Matt Schweizer grew up in South St. Louis County, but his travels to the Pacific Northwest and Northern England diversified him in unimaginable ways.
That diversity served as a key piece of the puzzle in getting Hopskeller Brewing Co. ready to roll out to the public over the past two years. Schweizer plans to open the brewery’s doors within the next few weeks — though he doesn’t know an exact date.
“We’re not going to advertise when, so you’ll just have to come by and check,” Schweizer said.
Hours of operation will be 2 to 11 p.m. Monday through Friday and noon to midnight Saturday and Sunday. For more information, visit Hopskeller online at Facebook.com/Hopskeller or call 939-2337. Hopskeller is located at 116 E. Third Street in Waterloo.
Doug Dobek, an assistant brewer at Hopskeller, almost seems as excited as Schweizer for the finished product. Dobek began working for Schweizer after he decided he wanted a new activity post-retirement.
“We’ve been chomping at the bit to open,” he said.
However, Schweizer, 31, after going through the ropes of brewing and establishing a business, is practically giddy at the prospect of a dream-come-true. The former Gibault Catholic High School teacher toyed with the idea the moment he started brewing 10 years ago.
“What 20-something is going to start brewing and not think, ‘How cool would it be to own a brewery?’” he said.
Schweizer’s story goes even further back than the start of his home brewing days to a time when he lived in Northern England. During his stay, he spent a lot of time sampling English ales and taking in the drinking culture of the region.
That experience served as an inspiration for his home brewing. Yet, Schweizer’s cultural diversity continued to expand several years later.
He moved to Eugene, Ore., and there he discovered a strikingly different style of drinking and brewing that would add to his experience.
The Pacific Northwest style constitutes brewing heavier beers that can get a person into the right state of mind after a couple drinks and is also bolder in flavor. On the other hand, English brewing brings about lighter beers that can allow a beer enthusiast to drink more with a more diluted effect.
So why did Schweizer decide to bring the two together?
“It makes both of them a little better,” he said. “You can rein in the American ones and try something different with the English ones.”

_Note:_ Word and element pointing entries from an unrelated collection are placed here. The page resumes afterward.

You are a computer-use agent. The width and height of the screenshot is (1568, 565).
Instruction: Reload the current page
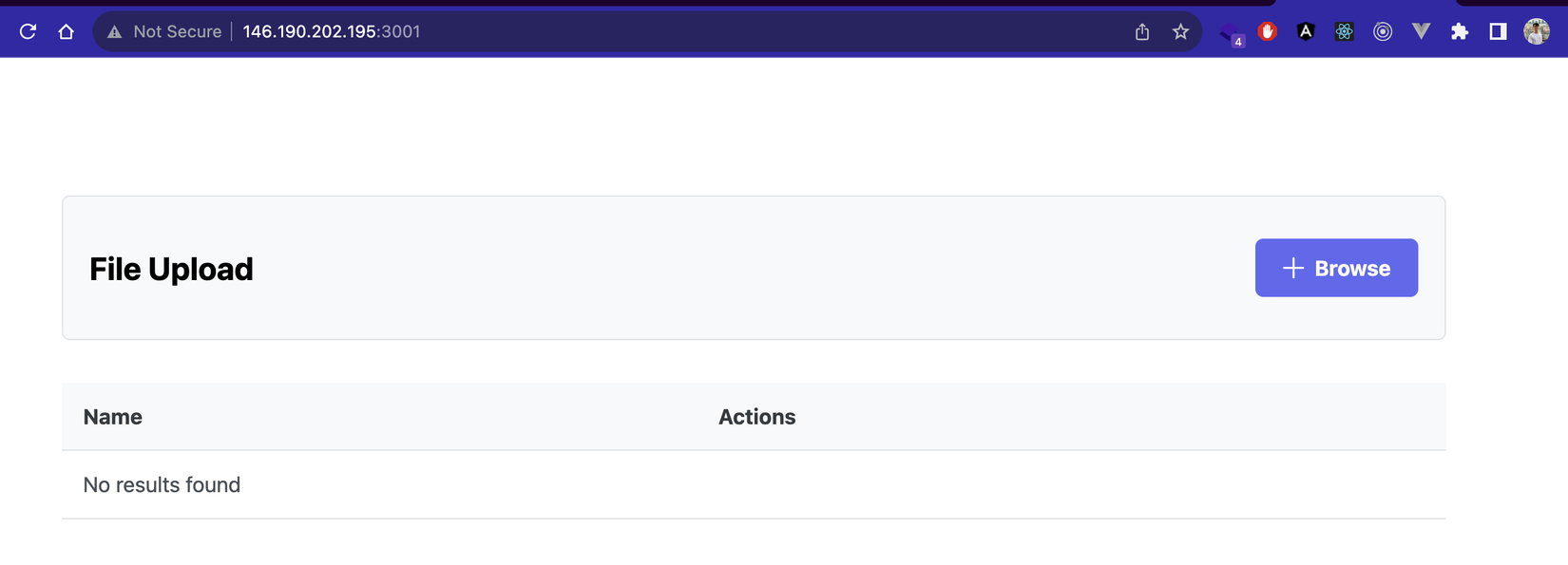pyautogui.click(x=28, y=31)
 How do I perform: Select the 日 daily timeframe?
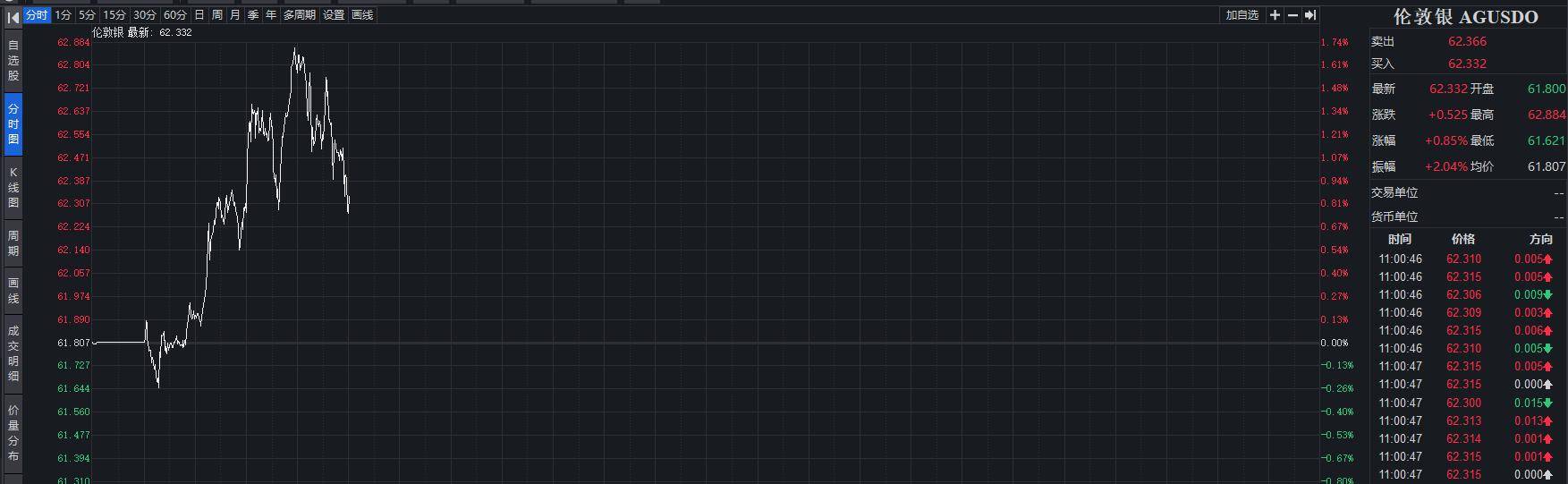[199, 15]
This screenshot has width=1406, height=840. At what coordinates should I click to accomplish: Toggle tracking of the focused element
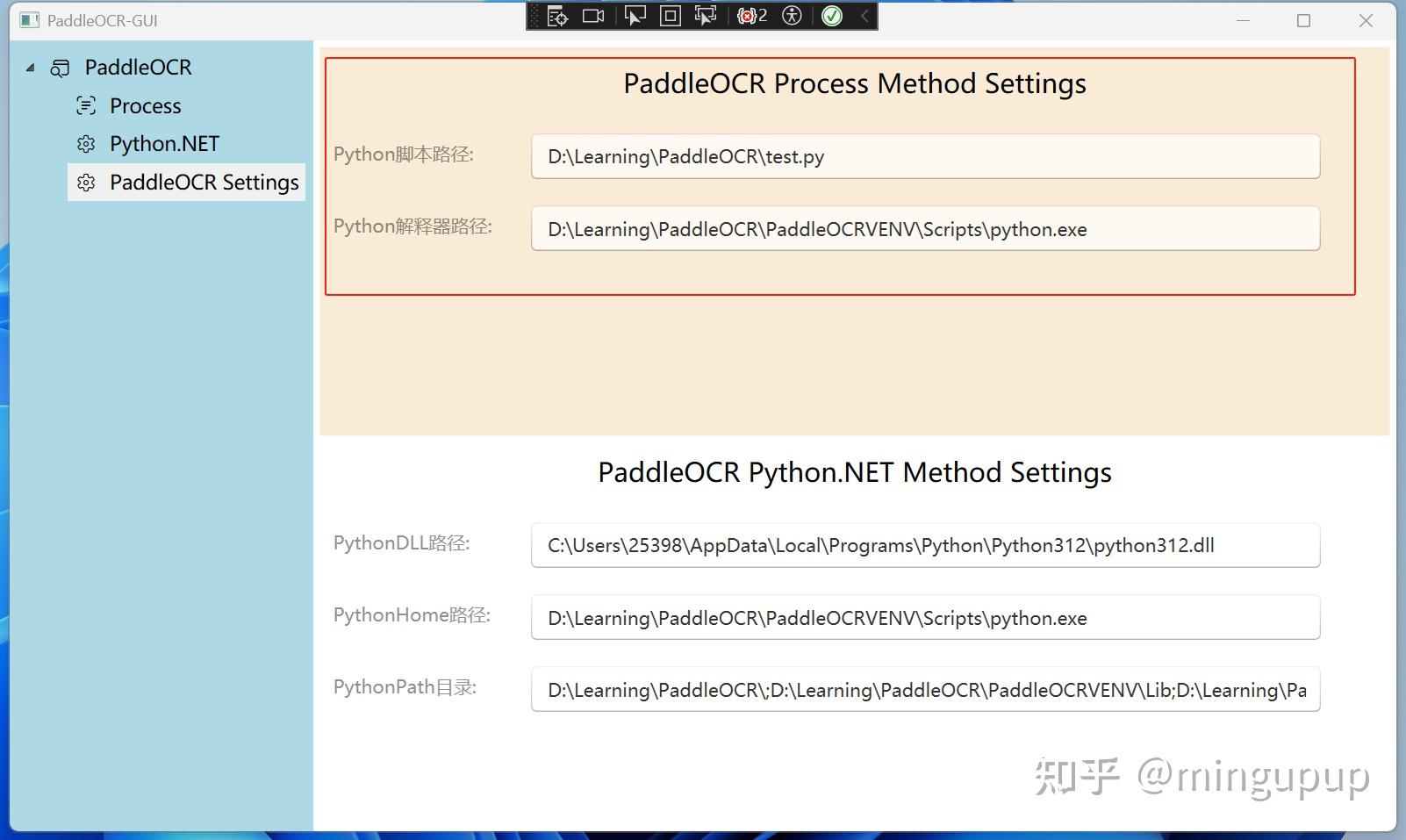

Even with his exposure to the two different cultures, Schweizer would still need a lot of support from the community to get far enough along in the business. That help came in a multitude of ways.
The city of Waterloo is one of those which Schweizer said “has been remarkably helpful along the way.” In addition, about 10 different people in the community decided they liked the idea enough to invest in the business.
The money helped get his idea off the ground. After that, he brought on Dobek and another assistant brewer, Dan Frey, who began home brewing about 16 years ago.
“I thought, ‘This is a good way to put a hobby of mine to good use,’” Frey said of working with Schweizer.
Dobek said he came into Hopskeller with no brewing experience whatsoever, but Schweizer and Frey managed to teach him quite a bit over the past couple of years.
“We’ve all become better brewers from each other,” Schweizer said.
These experienced brewers not only cooked up a lot of batches, but also entered into many brewing competitions with certified judges. Schweizer showed the Republic-Times a good 20 or so medals won during these competitions.
“It makes us pretty confident that what we’re doing is good,” he said.
In addition, the six beers Hopskeller will make available to the public live up to this award-winning standard.
“All of these have won at least one gold,” Schweizer said, adding that he plans to only serve award-winning beers at the brewery. “It’s a challenge I posed to myself.”
The six beers Schweizer will unveil in the beginning include two light English ales, a raspberry wheat beer, a session strength India pale ale, an American amber ale and a Northern English brown ale.
The new brewery owner described the two light English ales as “not bitter” and “easy drinking.”
“It’s the classic question: ‘What’s the closest to Budweiser?’” he said. “It’s not even close, but it’s as close as you’ll get.”
Citrusy, piny and characteristically hoppy describes the session strength IPA.
Schweizer said the raspberry wheat seems to garner the most popularity.
Paired with these different brews, Hopskeller will serve pizzas and a few baked appetizers. The food and drinks only make up a part of the brewery.
Additionally, Schweizer decided on a beer garden in the backyard of the facility, which will not be finished at the time of the September soft opening. Schweizer will hold a grand opening whenever the beer garden is finally completed. This garden will include a water feature — bigger than a water fountain — and a patio with a pattern carved into the concrete by hand.
“You want to get a nice, rustic look, and there’s only one way to do that,” he said. “That’s the right way.”
To accomplish getting the beer garden, the community as a whole came together and poured more than $20,000 into a Kickstarter campaign.
“When you start doing this, the people who come out of the woodwork who want to be a part of it is really neat,” he said.